1. Music Understanding & Structure Analysis

Research Title
Leveraging Whisper Embeddings for Audio-Based Lyrics Matching

Researchers: Eleonora Mancini (University of Bologna); Joan Serrà, Yuki Mitsufuji (Sony AI); Paolo Torroni (University of Bologna)

Link to Paper

Code: https://github.com/helemanc/audio-based-lyrics-matching

 

Introduction to WEALY

Lyrics matching (i.e., identifying songs that share lyrical content, themes or structure) has applications in copyright enforcement, music discovery and creative assistance. The field has a reproducibility problem. Existing approaches either rely on outdated techniques, depend on text or transcriptions that may be unavailable or restricted by copyright, or use pipelines too complex to reliably replicate or compare.

 

 

This research introduces WEALY (Whisper Embeddings for Audio-based LYrics matching), a fully reproducible end-to-end pipeline that extracts lyrics-aware representations directly from raw audio without requiring intermediate transcription. The pipeline leverages decoder embeddings from Whisper and trains a transformer encoder using contrastive learning on the musical version identification (MVI) task as a proxy for lyrics matching evaluation.

Why WEALY Matters

Lyrics and audio are protected under different legal frameworks. Identifying lyrical similarity across a large music catalog requires tools that can operate at scale without depending on manually curated text databases. WEALY addresses this by working directly from audio. It extracts what the researchers describe as "lyrics-aware Whisper latents": representations of a track's lyrical content captured before the model commits to specific word predictions.

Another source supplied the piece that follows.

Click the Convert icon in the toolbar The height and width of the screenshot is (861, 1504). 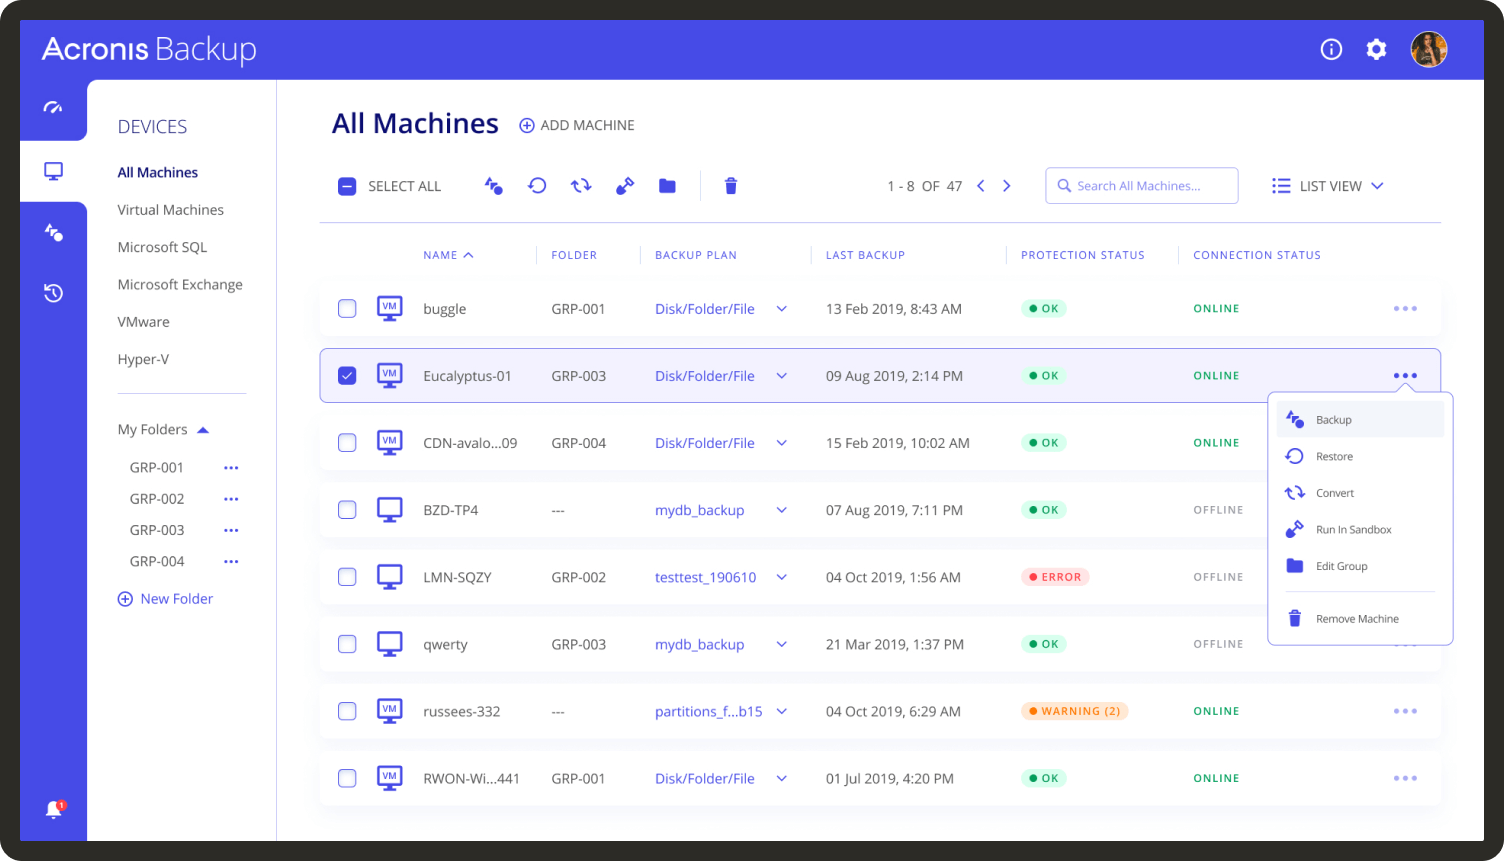point(581,186)
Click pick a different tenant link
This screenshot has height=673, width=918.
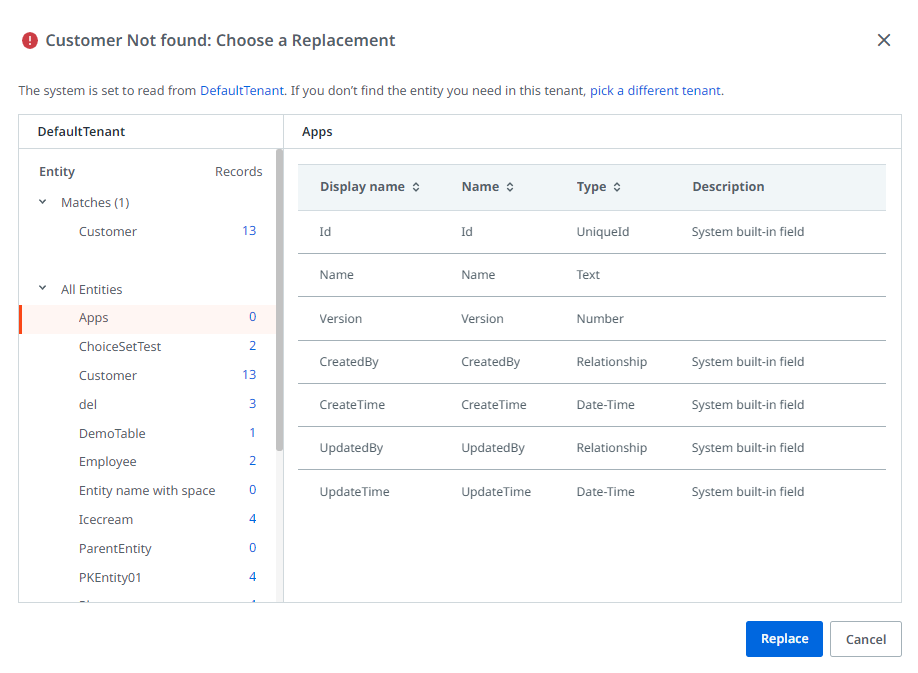655,91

A central contribution is reproducibility. Prior Whisper-based approaches to lyrics matching and version identification reported strong results but with unclear methodology and no released code or model checkpoints. WEALY releases both, establishing transparent baselines that future research can build on.

Key Challenges

Lyrics matching requires capturing multilingual semantic relationships. The same content expressed in different languages should register as similar. The task also demands scalability across large catalogs where manual annotation is impractical. The field lacks large-scale, high-quality evaluation datasets. WEALY addresses this by using musical version identification as a proxy task across three publicly available datasets.

The pipeline also navigated a design choice common in audio-language research: whether to apply vocal source separation before feature extraction. The researchers found that even with a strong separator, Whisper's transcription quality improved only modestly. WEALY operates directly on the raw mixture, simplifying the pipeline without sacrificing performance.

Results and Conclusion

WEALY consistently outperforms transcription-based baselines across all three evaluation datasets. Ablation studies confirm that the NT-Xent contrastive loss, GeM pooling and temporal modeling via the transformer encoder are each important to final performance. Restricting Whisper to English-only decoding degrades results, indicating that multilingual cues carry meaningful retrieval signal.

When WEALY's lyrics-aware embeddings are combined with CLEWS (an audio content-based model) via distance-level late fusion, the result surpasses both unimodal approaches. As the researchers conclude, the combination "underlin[es] the complementarity of lyric and audio cues, and point[s] to promising multimodal extensions for MVI." The fusion achieves a MAP of 0.912 on SHS without introducing additional model complexity.


Research Title
Automatic Music Sample Identification with Multi-Track Contrastive Learning

Researchers: Alain Riou, Joan Serrà, Yuki Mitsufuji (Sony AI)

Link to Paper
Full training code and pretrained models are available at: github.com/sony/sampleid

 

Introduction

Sampling or reusing fragments of existing recordings to create new music, is a defining practice in hip-hop, electronic music, and many other genres. It is also a persistent challenge for intellectual property attribution. Identifying sampled content in a finished track requires a system that can match short audio fragments across large catalogs, even when the original material has been pitch-shifted, time-stretched, or blended into a new mix. Existing approaches have made progress on this problem, but they share a common limitation: positive training pairs are constructed from single songs, where the sample is simply a subset of the original. In practice, sampled material is embedded within a new mix or a different audio context that prior methods do not model.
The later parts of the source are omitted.